*Exercise details*:
Your output must consist of the records printed verbatim, with the pictures excluded.

Stored records
-*-*-
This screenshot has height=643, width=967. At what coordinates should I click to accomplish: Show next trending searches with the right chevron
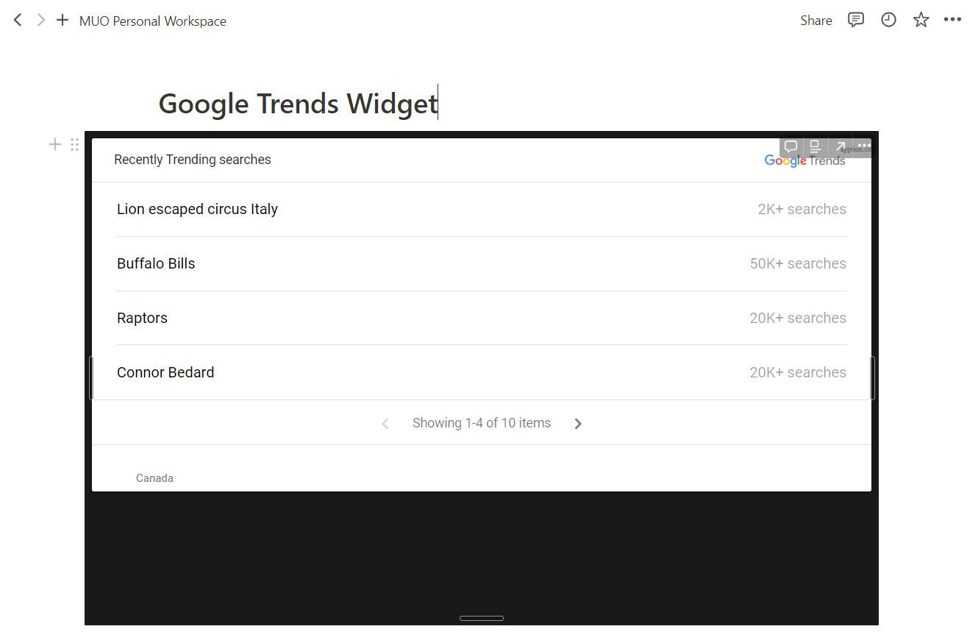point(578,423)
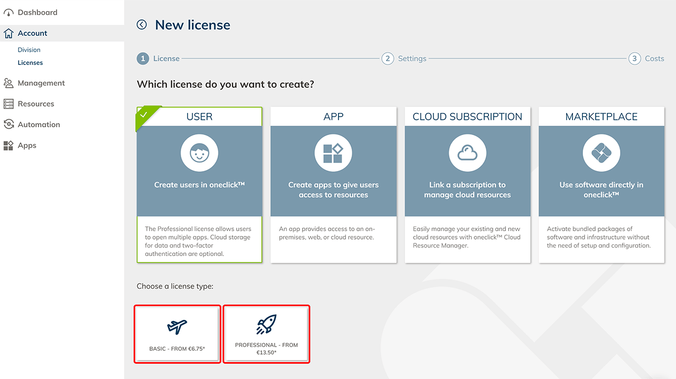Image resolution: width=676 pixels, height=379 pixels.
Task: Click the Marketplace diamond icon
Action: tap(601, 153)
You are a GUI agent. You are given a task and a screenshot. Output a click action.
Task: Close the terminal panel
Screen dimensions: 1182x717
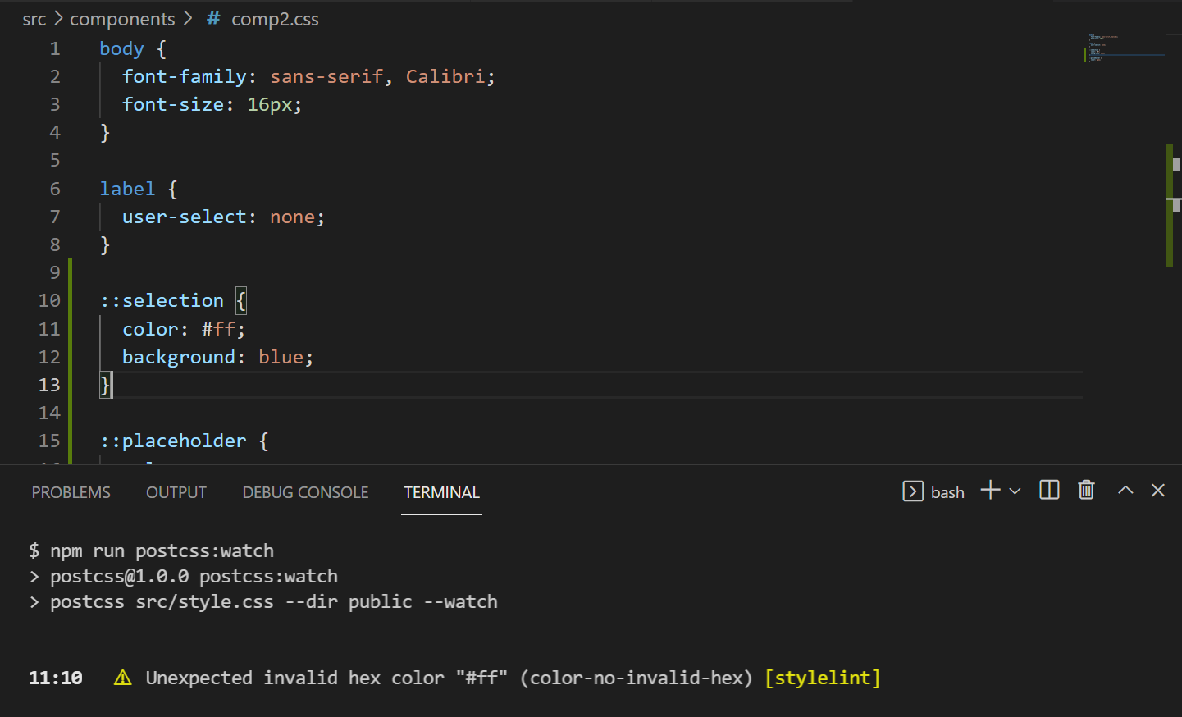click(1157, 491)
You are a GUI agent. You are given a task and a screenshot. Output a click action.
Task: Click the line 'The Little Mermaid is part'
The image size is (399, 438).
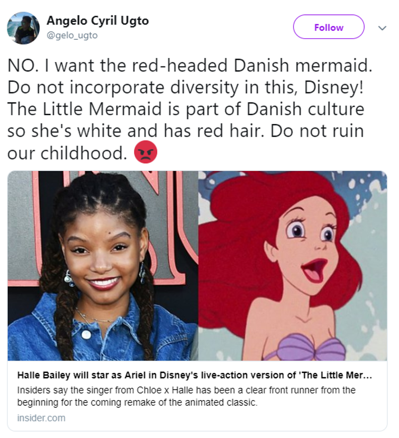[186, 109]
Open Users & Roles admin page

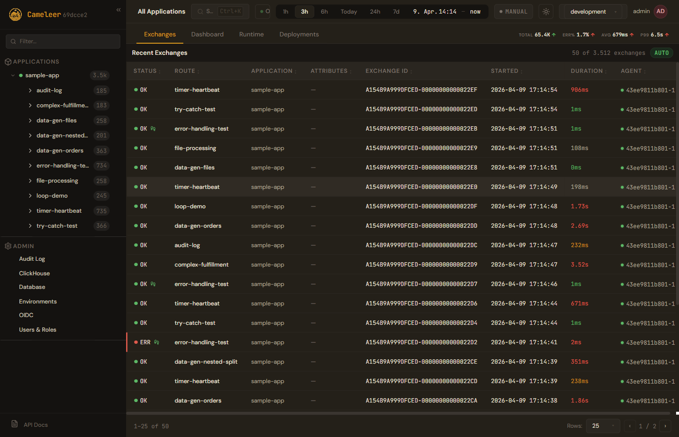(37, 330)
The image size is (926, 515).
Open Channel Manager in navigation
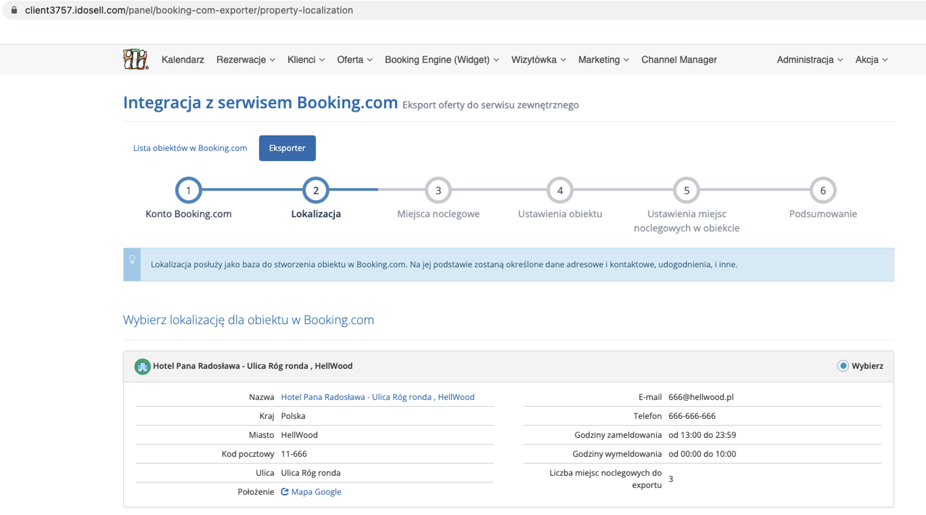(x=679, y=60)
-*-*-
*Output for this exercise*:
This screenshot has height=643, width=967. At what coordinates should I click to accomplish: Show next trending searches with the right chevron
point(578,423)
Image resolution: width=676 pixels, height=379 pixels.
Task: Click the Marketplace diamond icon
Action: tap(601, 153)
You are a GUI agent. You are given a task and a screenshot. Output a click action.
Task: Close the terminal panel
Screen dimensions: 1182x717
click(1157, 491)
You are a GUI agent. You are given a task and a screenshot. Output a click action.
Task: Click the line 'The Little Mermaid is part'
The image size is (399, 438).
[186, 109]
Open Users & Roles admin page

(37, 330)
The image size is (926, 515).
Open Channel Manager in navigation
(x=679, y=60)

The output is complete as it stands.